SJW: a person who perceives an injustice, and while correcting it, commits a greater injustice.
reliance on a single expensive, proprietary, vendor-driven tool. Whether it's the predominance of Adobe in design programs, of Visual Studio in many computer science programs, ...
Visual Studio is free for students, OSS contributors, and small teams. It's only larger enterprises that have to pay for it.
Visual Studio Code is free and cross-platform, runs great on Linux (and mac), and is a pretty handy tool for working in node.js and other languages.
(disclaimer: I work in the Visual Studio team)
Have to disagree with you here, as both a blacksmith and "one of today's kids".
Anvils are typically purchased, because "blacksmith" doesn't equate to "foundry".
Many kids today are just as, if not *more*, motivated to ask questions than the "older generation". This includes asking "how can I do something my IDE doesn't support".
Extra info on the blacksmith bit: most blacksmith shops are designed around the idea of forging metals, not smelting them. This is part of why a blacksmith's anvil was and is one of their most prized possessions...it used to be nearly irreplaceable. Current technology has made cheap anvils fairly available, but you can't just buy a 300 pound anvil at your local Home Depot.
The process of creating an anvil is one of the few things that you can't do with traditional blacksmith tools. If you have an anvil and a single hammer, all of your other tools can be made from bits of metal or bar/rod stock. Punches, tongs, other hammers...even the forge itself can be made by hand. But the anvil has to be a solid piece of metal, and the only way to do that is with a shop designed specifically for anvil making, or with modern metal casting equipment.
Moving on from the anvil bit to the "kids these days, gerrof mah lawn" bit...I would hazard that the typical distribution of interests has migrated outward in the bell curve.
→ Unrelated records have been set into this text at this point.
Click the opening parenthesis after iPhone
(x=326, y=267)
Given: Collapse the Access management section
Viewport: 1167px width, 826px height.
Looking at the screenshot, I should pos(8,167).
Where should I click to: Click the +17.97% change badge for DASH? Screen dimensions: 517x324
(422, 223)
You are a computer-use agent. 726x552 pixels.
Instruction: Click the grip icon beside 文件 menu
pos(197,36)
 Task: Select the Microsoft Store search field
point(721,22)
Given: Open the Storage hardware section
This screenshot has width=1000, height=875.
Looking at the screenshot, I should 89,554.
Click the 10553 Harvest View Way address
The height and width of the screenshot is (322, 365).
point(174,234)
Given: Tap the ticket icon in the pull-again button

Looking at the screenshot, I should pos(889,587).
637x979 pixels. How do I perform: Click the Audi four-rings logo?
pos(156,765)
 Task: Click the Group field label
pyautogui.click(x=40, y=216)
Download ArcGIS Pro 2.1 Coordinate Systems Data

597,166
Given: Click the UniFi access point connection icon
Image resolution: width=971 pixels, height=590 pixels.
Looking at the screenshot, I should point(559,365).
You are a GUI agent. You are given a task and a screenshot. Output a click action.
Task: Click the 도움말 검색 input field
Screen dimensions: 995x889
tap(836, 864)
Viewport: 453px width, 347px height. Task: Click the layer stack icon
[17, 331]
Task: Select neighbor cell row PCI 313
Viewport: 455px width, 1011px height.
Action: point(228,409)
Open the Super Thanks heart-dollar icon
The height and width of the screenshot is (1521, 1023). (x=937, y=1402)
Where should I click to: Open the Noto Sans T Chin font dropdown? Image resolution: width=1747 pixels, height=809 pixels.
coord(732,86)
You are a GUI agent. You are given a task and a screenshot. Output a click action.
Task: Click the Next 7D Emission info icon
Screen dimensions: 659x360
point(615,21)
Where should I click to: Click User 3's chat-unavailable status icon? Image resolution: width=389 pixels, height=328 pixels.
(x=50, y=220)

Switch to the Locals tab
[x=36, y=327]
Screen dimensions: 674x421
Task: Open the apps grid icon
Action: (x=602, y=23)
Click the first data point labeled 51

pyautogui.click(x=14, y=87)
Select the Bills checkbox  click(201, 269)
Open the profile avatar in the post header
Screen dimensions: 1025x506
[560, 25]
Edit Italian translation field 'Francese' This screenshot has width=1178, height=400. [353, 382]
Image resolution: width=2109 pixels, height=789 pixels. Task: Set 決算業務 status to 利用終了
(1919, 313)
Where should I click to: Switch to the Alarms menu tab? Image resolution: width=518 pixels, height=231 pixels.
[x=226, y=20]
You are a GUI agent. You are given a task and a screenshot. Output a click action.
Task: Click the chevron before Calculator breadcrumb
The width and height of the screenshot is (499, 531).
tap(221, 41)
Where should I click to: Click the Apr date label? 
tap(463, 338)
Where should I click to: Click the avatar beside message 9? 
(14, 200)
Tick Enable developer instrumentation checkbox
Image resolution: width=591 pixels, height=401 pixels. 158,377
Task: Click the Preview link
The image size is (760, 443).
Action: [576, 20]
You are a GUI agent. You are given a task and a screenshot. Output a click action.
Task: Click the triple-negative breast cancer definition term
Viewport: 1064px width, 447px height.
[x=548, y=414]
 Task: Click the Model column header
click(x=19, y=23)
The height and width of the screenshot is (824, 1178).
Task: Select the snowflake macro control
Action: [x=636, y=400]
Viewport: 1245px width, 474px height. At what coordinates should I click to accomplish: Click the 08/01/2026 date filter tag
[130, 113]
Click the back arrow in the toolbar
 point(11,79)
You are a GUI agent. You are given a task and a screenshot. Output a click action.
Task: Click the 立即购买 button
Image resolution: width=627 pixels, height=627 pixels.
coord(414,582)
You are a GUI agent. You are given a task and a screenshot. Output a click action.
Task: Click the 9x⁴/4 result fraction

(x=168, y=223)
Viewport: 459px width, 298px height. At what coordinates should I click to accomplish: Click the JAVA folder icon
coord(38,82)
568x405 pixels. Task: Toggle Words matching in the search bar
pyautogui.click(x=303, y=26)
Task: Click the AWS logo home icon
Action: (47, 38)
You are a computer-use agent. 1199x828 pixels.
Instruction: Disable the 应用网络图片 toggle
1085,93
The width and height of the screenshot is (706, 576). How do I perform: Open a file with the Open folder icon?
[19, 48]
Technology today makes it easy for an unmotivated child to spend the majority of their day immersed in facebook/instagram/pinterest/twitter/etc. But it also makes it much easier for a motivated child to find knowledge.
An example from my personal experiences: I ran Minecraft servers for about 3 years, and had one of the more successful modded servers online in early to mid 2014. A lot of the players were in the 8-18 years old range. And quite a lot of them were interested in figuring out and using interesting game mechanics to their advantage. We're talking about kids in their early teens learning digital logic so that they can build a piston based elevator with floor selection buttons. I know more teenagers who have a solid grasp of programming decision logic because of ComputerCraft than I do professional programmers who learned via a 4 year computer science school.
Obviously, it's just my own personal experience. But I was one of the kids who started out with an IDE scratching out HTML, and now I'm a linux system administrator with four or so languages under my belt.